Pay TV Operators Raise 2011 Prices Despite Recent Subscriber Losses
An analyst calls the hikes 'a doubled-edged sword,' but says they are 'generally more measured than in 2010,' with Dish being the main exception.
NEW YORK - After two consecutive quarters of multi-channel TV subscriber declines driven by cable losses, pay TV operators have once again announced price increases for 2011, but they are "generally more measured than in 2010," according to a report from Sanford C. Bernstein analyst Craig Moffett.
Moffett said most average price increases announced to-date are in the low to mid single percentage range, with "only Dish Network and Time Warner Cable taking larger increases than last year."

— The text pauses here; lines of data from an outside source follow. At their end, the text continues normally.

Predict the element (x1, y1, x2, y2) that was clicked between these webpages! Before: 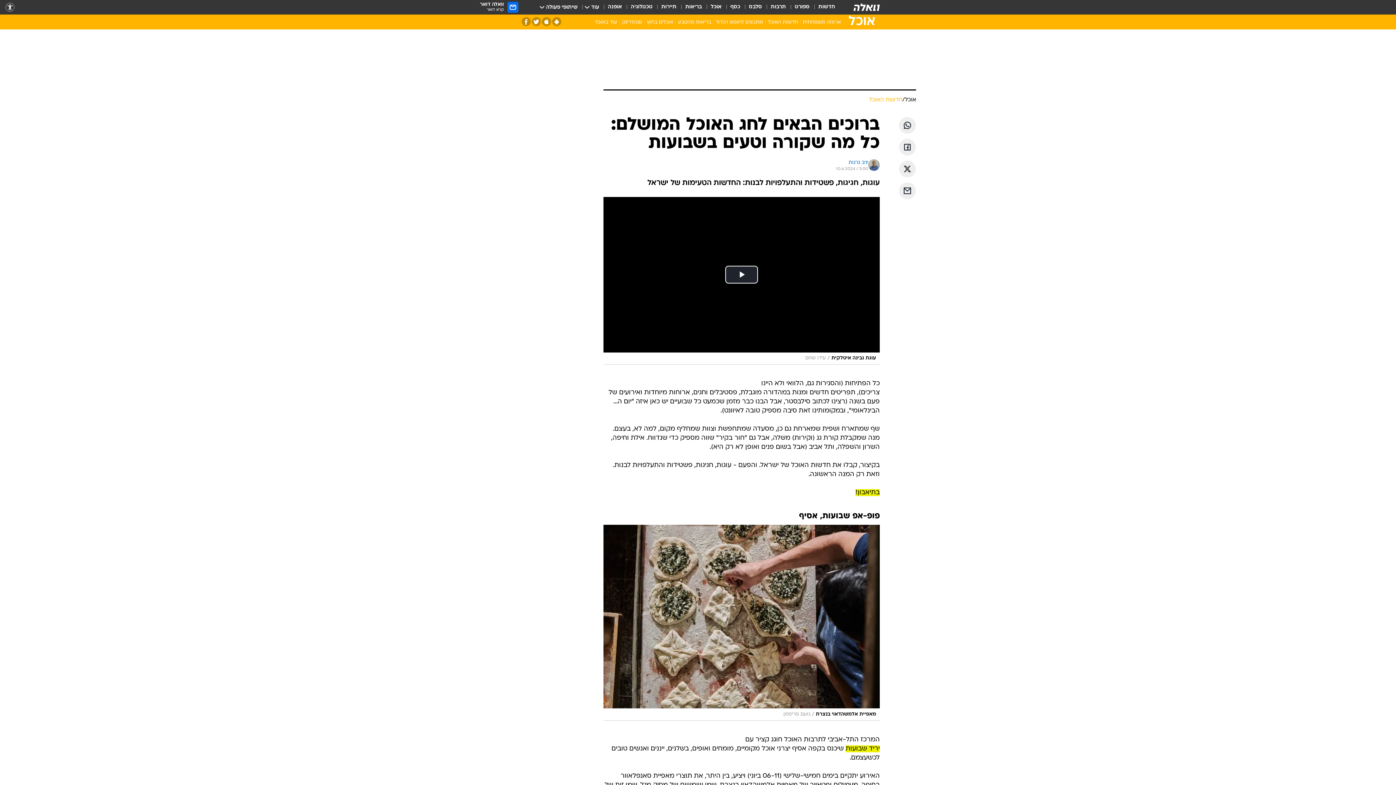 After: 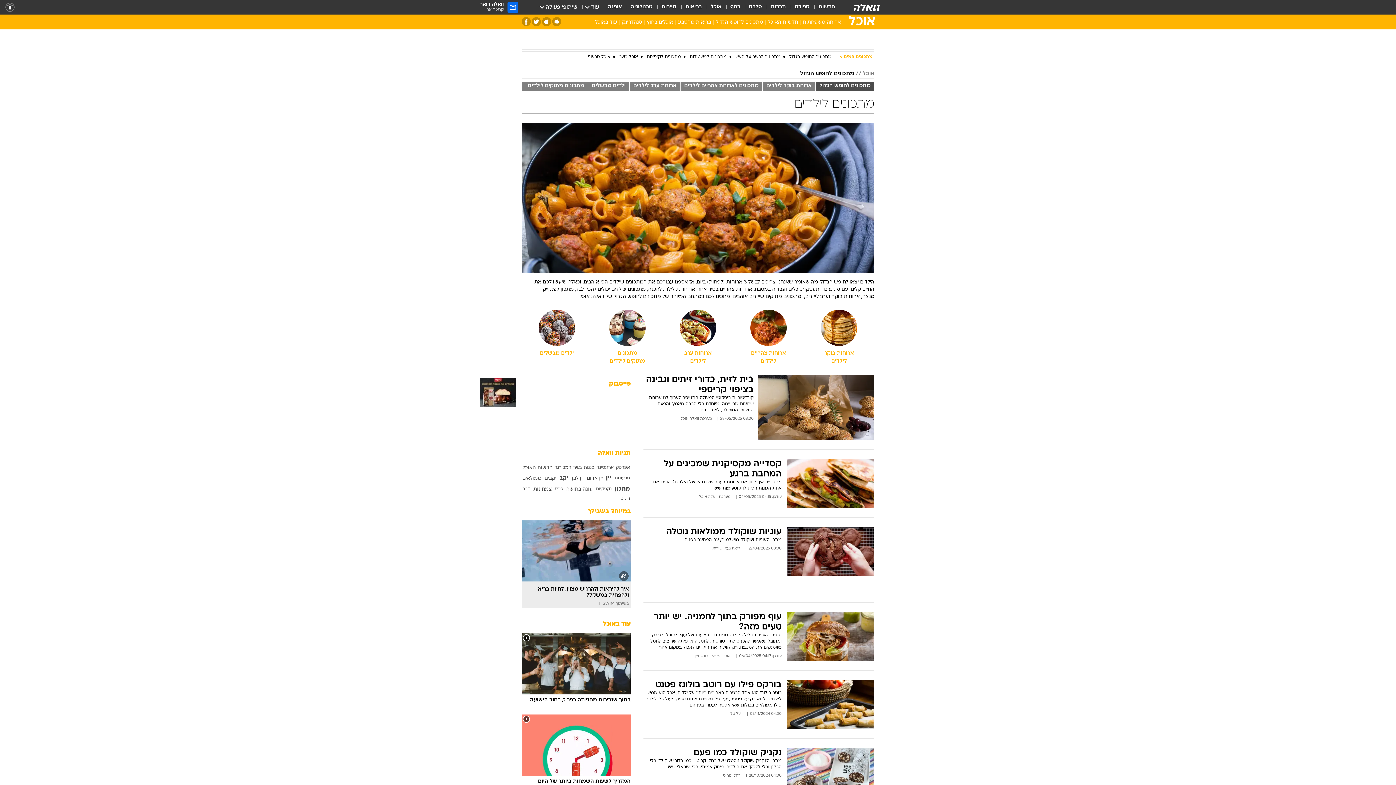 Action: label: מתכונים לחופש הגדול bbox: (713, 18, 765, 28)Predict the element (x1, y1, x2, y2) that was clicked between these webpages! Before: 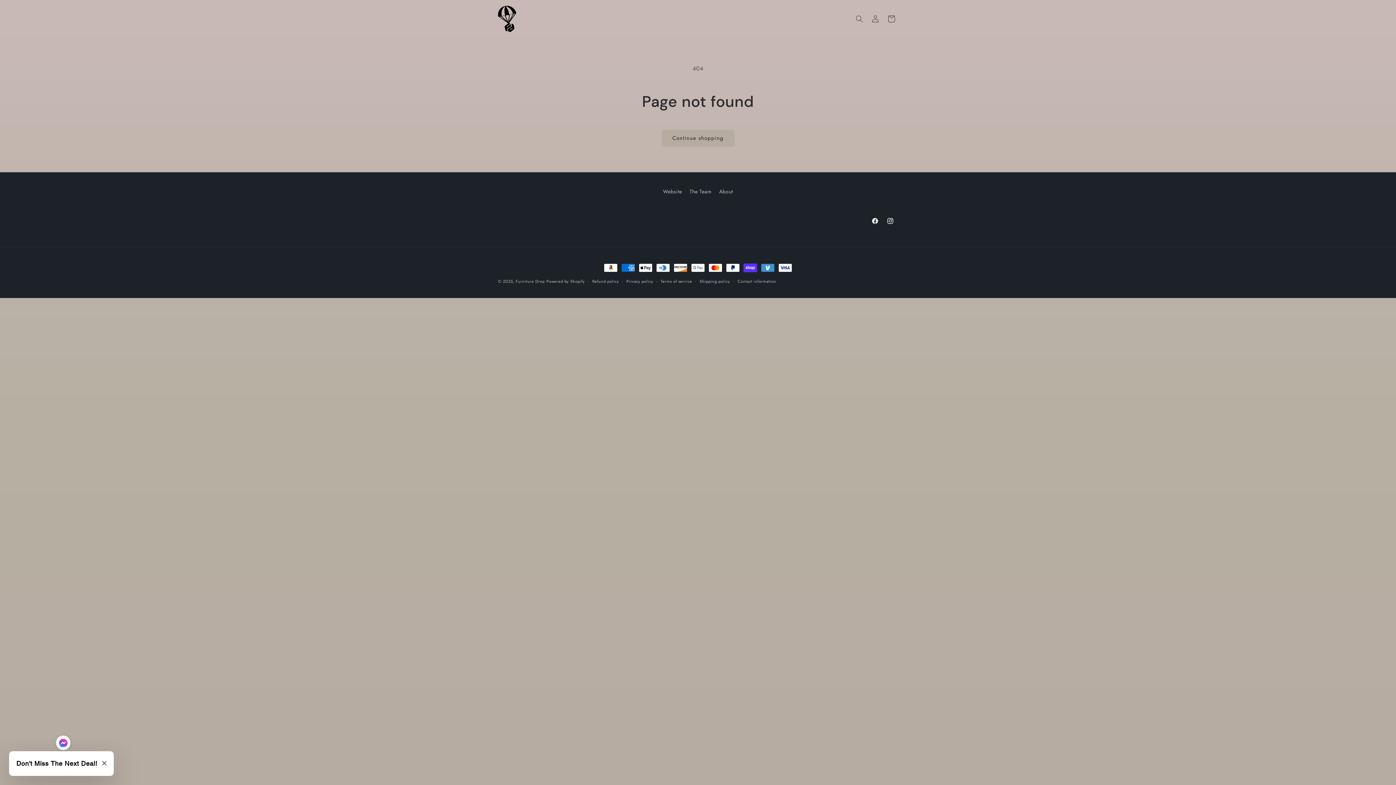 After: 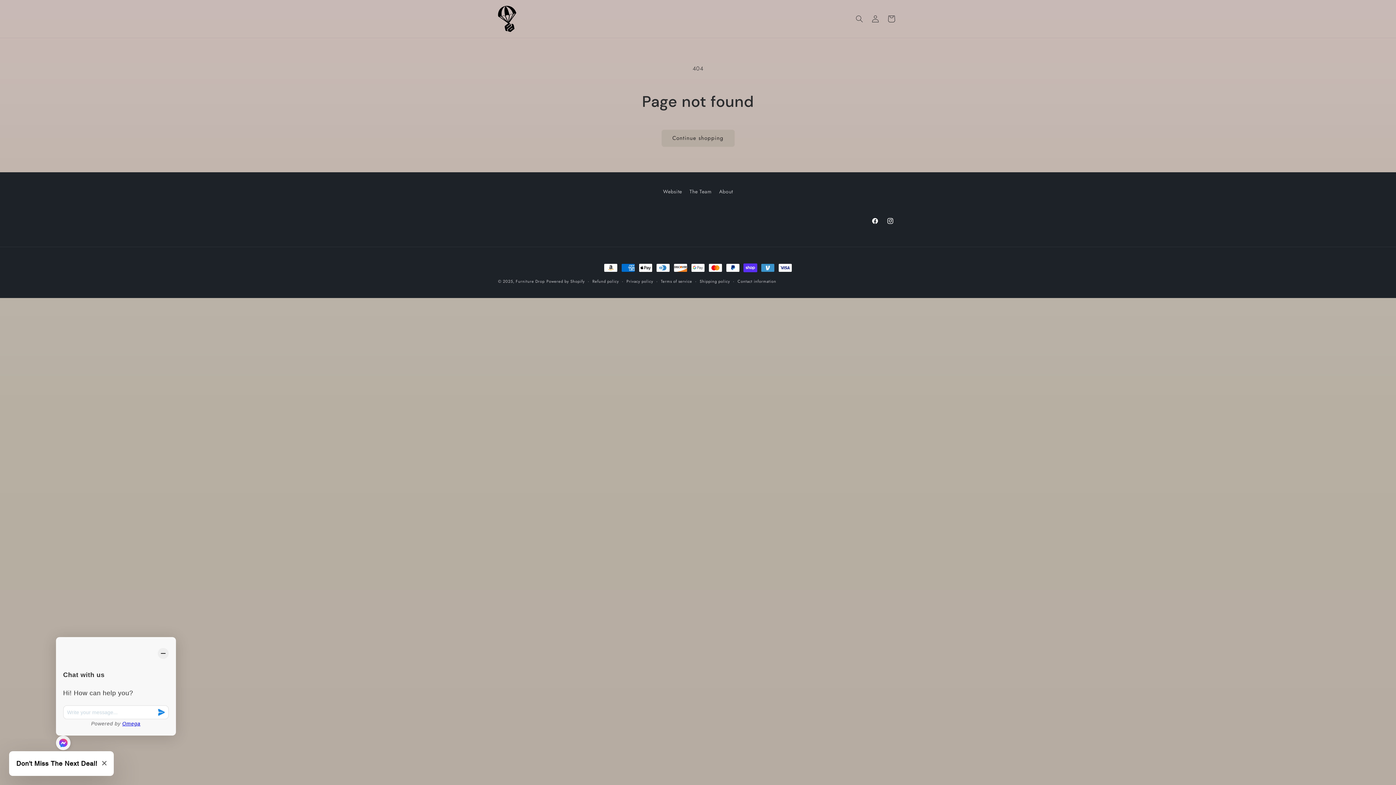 Action: label: Click to open or close social buttons bbox: (55, 735, 70, 754)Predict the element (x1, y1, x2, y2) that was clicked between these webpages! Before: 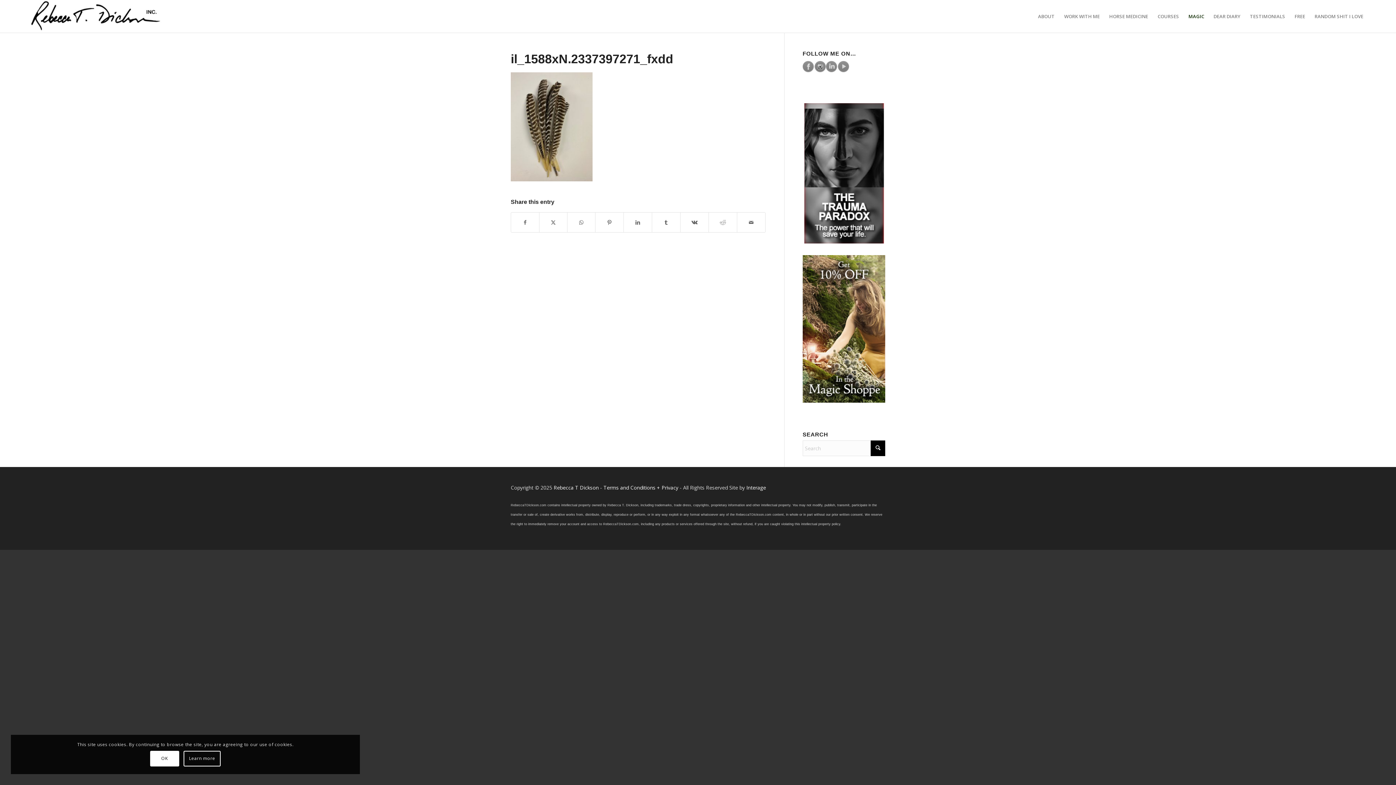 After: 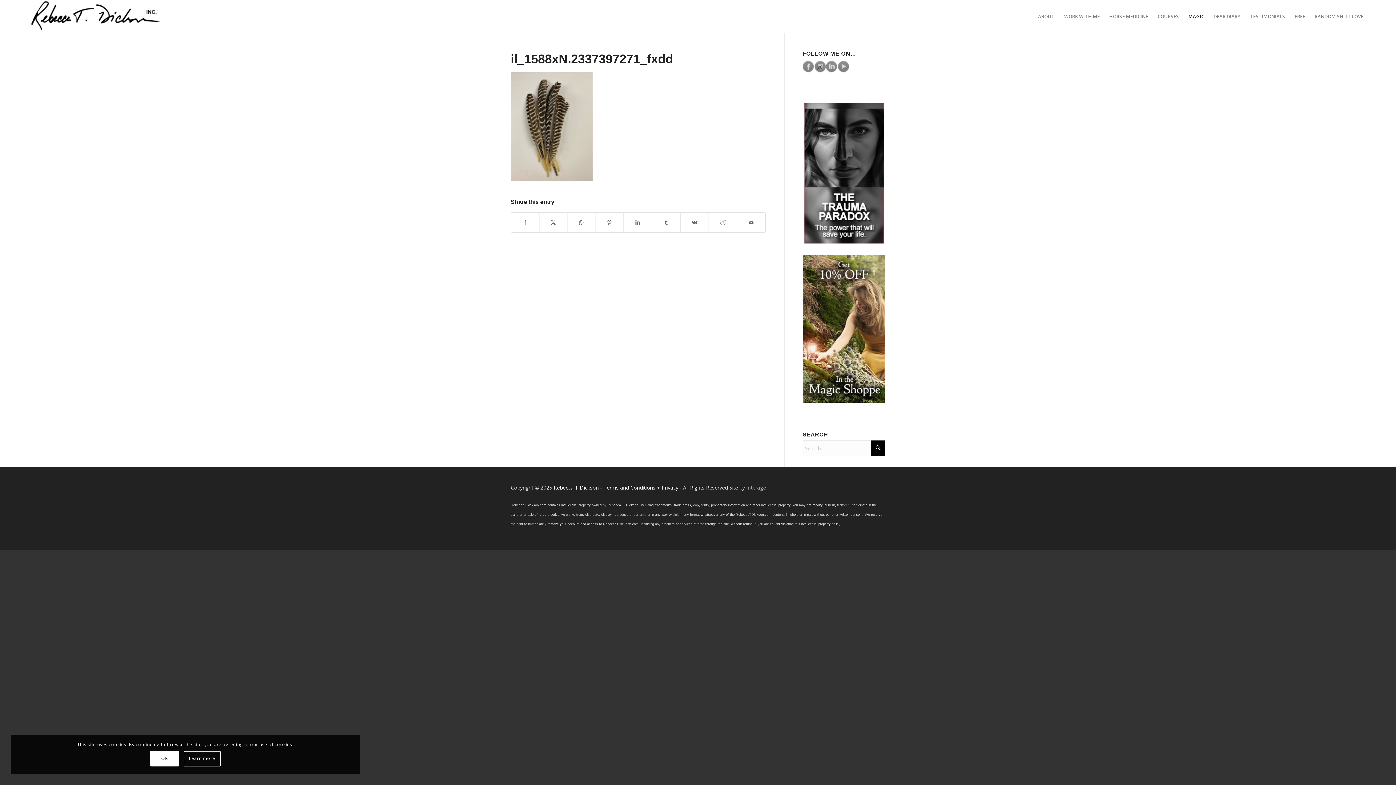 Action: label: Interage bbox: (746, 484, 766, 491)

In his report that analyzed pricing changes that can vary based on geography and which video service packages a consumer pays for, he highlighted that the pay TV industry has over the years enjoyed more pricing power than others.
"Higher prices are self-evidently a boon to margins and are necessary to offset upward pressure on programming costs," Moffett said. "Years of price increases, however, have made price increases a doubled-edged sword. Total pay TV subscriptions have declined in each of the past two quarters. The evidence suggests that this decline owes more to problems of affordability than of the more celebrated threat from cord cutting" due to cheaper Web alternatives.
On the high end of increases for 2011, Dish Network's hikes average out to 11 percent for the new year, by far the largest of all companies he covers, Moffett said.
The company, however, didn't increase prices in 2010 and has long catered to more price-conscious customers, with its service remaining cheaper than others. Plus, Dish has promised a subsequent two-year price freeze following this year, highlighting that the increases amount to about 3 percent this year when averaged out over that extended period.
"Dish has, in essence, taken three years of increase at a single stroke," explained Moffett. "We find the strategy to be a curious one, as it maximizes risk of sticker shock (and therefore churn) at a time when the economy is likely at its weakest, and leaves Dish without the flexibility to reflect cost increases in pricing thereafter."
Dish emphasized though that it will continue to offer the lowest prices.
Cablevision is taking the smallest 2011 price increase at 3 percent, with DirecTV and AT&T's U-verse boosting prices about 4 percent each on average. Telecom firm Verizon has not yet announced any pricing changes for its FiOS TV service for 2011, according to the analyst.
Moffett said that data for TW Cable and Comcast is based on small samples, making broad-based conclusions about nationwide pricing trends less reliable.
Among cable firms that he follows, Time Warner Cable is the most aggressive though based on the limited data with price increases in the 7 percent range, Moffett said.
Cable giant Comcast is boosting prices in the 4 percent range, but Moffett said he only had a particularly small sample available in the company's case. "Comcast, in particular, has moved rolling price increases throughout the calendar year, and may also be avoiding significant price announcements while they await approval for their acquisition of NBC Universal," Moffett said.